Un errore che ha del clamoroso ha scosso ieri il processo per la morte di Diego Armando Maradona, in corso a San Isidro, in Argentina. Durante l'udienza del 20 agosto 2026, è emerso che alcuni esami clinici inseriti nella perizia dell'accusa non appartenevano al Pibe de Oro, bensì a suo padre, Don Diego, morto nel 2015. Una scoperta che rischia di compromettere seriamente l'intero dibattimento e che riapre lo spettro di una nuova dichiarazione di nullità del procedimento.
A individuare l'anomalia è stato un avvocato della difesa, durante la deposizione di un nefrologo chiamato dalla commissione medica. Gli esami in questione riguardano la funzionalità renale — glicemia, urea ed emocromo completo — e risalgono al 3 maggio 2015, effettuati presso la Clinica Los Arcos di Palermo, a Buenos Aires. Il problema è evidente: in quel periodo Diego Armando Maradona non si trovava in Argentina. Viveva a Dubai, dove lavorava come allenatore. Gli esami, dunque, non potevano essere suoi.
L'avvocato Nicolás D'Albora, difensore di Nancy Forlini, coordinatrice dell'assistenza domiciliare per Swiss Medical, ha ammesso l'errore davanti al tribunale, definendolo «inavvertito» e attribuendolo a un problema nell'area laboratorio della stessa Swiss Medical. La società ha confermato la svista, escludendo però qualsiasi intenzionalità. Una spiegazione che non ha convinto il pubblico ministero Patricio Ferrari, il quale ha accusato Swiss Medical di aver fornito consapevolmente documentazione errata con l'obiettivo di sabotare il processo. L'avvocato Francisco Oneto, difensore del neurochirurgo Leopoldo Luque, uno degli imputati, ha definito la situazione «scandalosa e senza precedenti».
Il tribunale ha sospeso le udienze e ha disposto nuovi sequestri di documenti. Il prossimo appuntamento è fissato al 27 agosto 2026, data in cui si dovrà verificare l'effettiva identità del paziente a cui appartengono gli esami finiti per errore nel fascicolo dell'accusa.
Per capire quanto questo episodio sia dirompente, occorre ricordare da dove viene questo processo. Maradona è morto il 25 novembre 2020, a sessant'anni, in una casa in affitto nel sobborgo di Tigre, alla periferia di Buenos Aires. La causa del decesso è stata un edema polmonare acuto secondario a insufficienza cardiaca, in un contesto di cardiomiopatia dilatativa grave: l'autopsia aveva rivelato che il suo cuore pesava 503 grammi, il doppio del peso normale. La morte era sopraggiunta due settimane dopo un intervento chirurgico per la rimozione di un ematoma subdurale al cervello. Da subito, l'équipe medica che lo aveva assistito era finita nel mirino della magistratura: l'accusa sostiene che le cure siano state inadeguate e che il decesso si sarebbe potuto evitare.

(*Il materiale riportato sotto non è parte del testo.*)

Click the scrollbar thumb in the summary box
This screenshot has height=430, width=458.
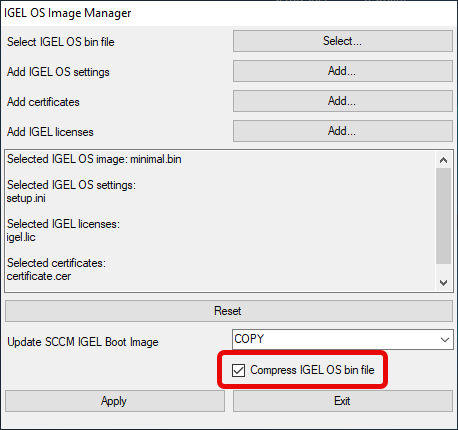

Il cammino giudiziario, però, è stato tutto in salita. Il primo processo era già stato annullato nel maggio 2025, quando era emerso che la giudice Julieta Makintach stava filmando di nascosto un documentario intitolato Giustizia Divina nel corso delle udienze. A novembre dello stesso anno, Makintach era stata rimossa dalla magistratura e le era stato vietato di ricoprire qualsiasi incarico pubblico, con accuse di abuso di potere e inadempimento dei doveri. Il nuovo procedimento era ripartito tra marzo e aprile 2026, davanti al Tribunale Penale Orale n. 7 di San Isidro, con sette operatori sanitari imputati per omicidio semplice con dolo eventuale — un reato che in Argentina prevede una pena da 8 a 25 anni di carcere.

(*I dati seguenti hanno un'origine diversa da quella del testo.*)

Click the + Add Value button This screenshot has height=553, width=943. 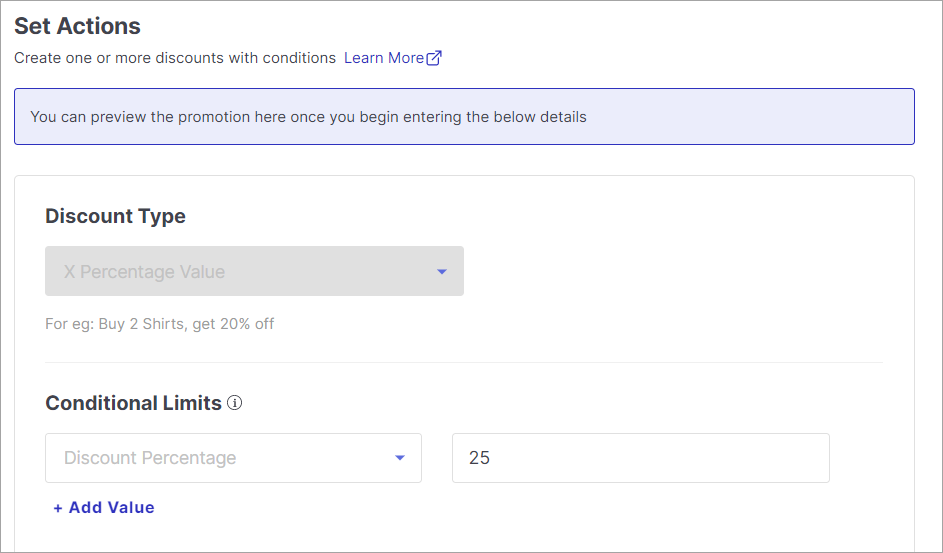click(x=104, y=507)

Ora questa seconda istruttoria si trova di fronte a un ostacolo che potrebbe rivelarsi insormontabile. Se la documentazione medica prodotta dall'accusa risultasse irrimediabilmente contaminata da errori di questa portata, il rischio concreto è quello di un nuovo annullamento. Giustizia per Maradona, se mai arriverà, sembra destinata a percorrere ancora una strada lunga e accidentata.